**** DATA FOR THIS EXERCISE

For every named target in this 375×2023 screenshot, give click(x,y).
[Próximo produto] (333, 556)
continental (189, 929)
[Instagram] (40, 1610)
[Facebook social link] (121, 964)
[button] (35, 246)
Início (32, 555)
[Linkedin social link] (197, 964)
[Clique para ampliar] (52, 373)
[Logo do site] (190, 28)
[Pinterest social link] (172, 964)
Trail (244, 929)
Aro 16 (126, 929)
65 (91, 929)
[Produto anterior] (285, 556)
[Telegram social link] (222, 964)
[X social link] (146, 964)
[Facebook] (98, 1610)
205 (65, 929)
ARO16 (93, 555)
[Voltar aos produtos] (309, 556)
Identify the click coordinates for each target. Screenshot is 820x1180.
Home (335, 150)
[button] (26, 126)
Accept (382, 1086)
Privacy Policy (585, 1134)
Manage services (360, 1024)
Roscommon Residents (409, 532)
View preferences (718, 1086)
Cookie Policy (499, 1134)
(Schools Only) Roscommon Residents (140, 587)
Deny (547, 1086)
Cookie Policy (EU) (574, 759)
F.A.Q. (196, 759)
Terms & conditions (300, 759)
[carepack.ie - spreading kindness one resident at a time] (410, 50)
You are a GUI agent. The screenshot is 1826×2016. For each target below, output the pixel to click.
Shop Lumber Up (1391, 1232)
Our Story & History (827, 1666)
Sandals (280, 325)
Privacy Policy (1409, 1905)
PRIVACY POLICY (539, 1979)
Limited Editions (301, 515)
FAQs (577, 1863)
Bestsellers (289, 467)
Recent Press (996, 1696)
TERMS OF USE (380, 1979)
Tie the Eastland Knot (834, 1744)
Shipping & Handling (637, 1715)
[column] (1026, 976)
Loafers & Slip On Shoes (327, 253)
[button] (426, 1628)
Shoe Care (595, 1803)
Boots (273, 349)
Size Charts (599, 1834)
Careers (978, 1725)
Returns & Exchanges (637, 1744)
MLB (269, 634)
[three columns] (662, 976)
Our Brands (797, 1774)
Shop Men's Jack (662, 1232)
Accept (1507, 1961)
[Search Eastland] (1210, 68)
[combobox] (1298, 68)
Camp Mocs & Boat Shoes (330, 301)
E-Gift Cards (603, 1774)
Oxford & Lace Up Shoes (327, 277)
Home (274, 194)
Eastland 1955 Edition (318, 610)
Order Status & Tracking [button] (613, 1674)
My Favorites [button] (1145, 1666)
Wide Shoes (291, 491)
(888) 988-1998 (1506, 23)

********

■ **WHAT THE TASK ASKS**
Your task is to repeat each line of the material exactly.

■ **TASK OUTPUT**
For every named target in this 375×2023 screenshot, give click(x,y).
[Próximo produto] (333, 556)
continental (189, 929)
[Instagram] (40, 1610)
[Facebook social link] (121, 964)
[button] (35, 246)
Início (32, 555)
[Linkedin social link] (197, 964)
[Clique para ampliar] (52, 373)
[Logo do site] (190, 28)
[Pinterest social link] (172, 964)
Trail (244, 929)
Aro 16 (126, 929)
65 (91, 929)
[Produto anterior] (285, 556)
[Telegram social link] (222, 964)
[X social link] (146, 964)
[Facebook] (98, 1610)
205 (65, 929)
ARO16 (93, 555)
[Voltar aos produtos] (309, 556)
Identify the click coordinates for each target. Screenshot is 820x1180.
Home (335, 150)
[button] (26, 126)
Accept (382, 1086)
Privacy Policy (585, 1134)
Manage services (360, 1024)
Roscommon Residents (409, 532)
View preferences (718, 1086)
Cookie Policy (499, 1134)
(Schools Only) Roscommon Residents (140, 587)
Deny (547, 1086)
Cookie Policy (EU) (574, 759)
F.A.Q. (196, 759)
Terms & conditions (300, 759)
[carepack.ie - spreading kindness one resident at a time] (410, 50)
You are a GUI agent. The screenshot is 1826×2016. For each target below, output the pixel to click.
Shop Lumber Up (1391, 1232)
Our Story & History (827, 1666)
Sandals (280, 325)
Privacy Policy (1409, 1905)
PRIVACY POLICY (539, 1979)
Limited Editions (301, 515)
FAQs (577, 1863)
Bestsellers (289, 467)
Recent Press (996, 1696)
TERMS OF USE (380, 1979)
Tie the Eastland Knot (834, 1744)
Shipping & Handling (637, 1715)
[column] (1026, 976)
Loafers & Slip On Shoes (327, 253)
[button] (426, 1628)
Shoe Care (595, 1803)
Boots (273, 349)
Size Charts (599, 1834)
Careers (978, 1725)
Returns & Exchanges (637, 1744)
MLB (269, 634)
[three columns] (662, 976)
Our Brands (797, 1774)
Shop Men's Jack (662, 1232)
Accept (1507, 1961)
[Search Eastland] (1210, 68)
[combobox] (1298, 68)
Camp Mocs & Boat Shoes (330, 301)
E-Gift Cards (603, 1774)
Oxford & Lace Up Shoes (327, 277)
Home (274, 194)
Eastland 1955 Edition (318, 610)
Order Status & Tracking [button] (613, 1674)
My Favorites [button] (1145, 1666)
Wide Shoes (291, 491)
(888) 988-1998 (1506, 23)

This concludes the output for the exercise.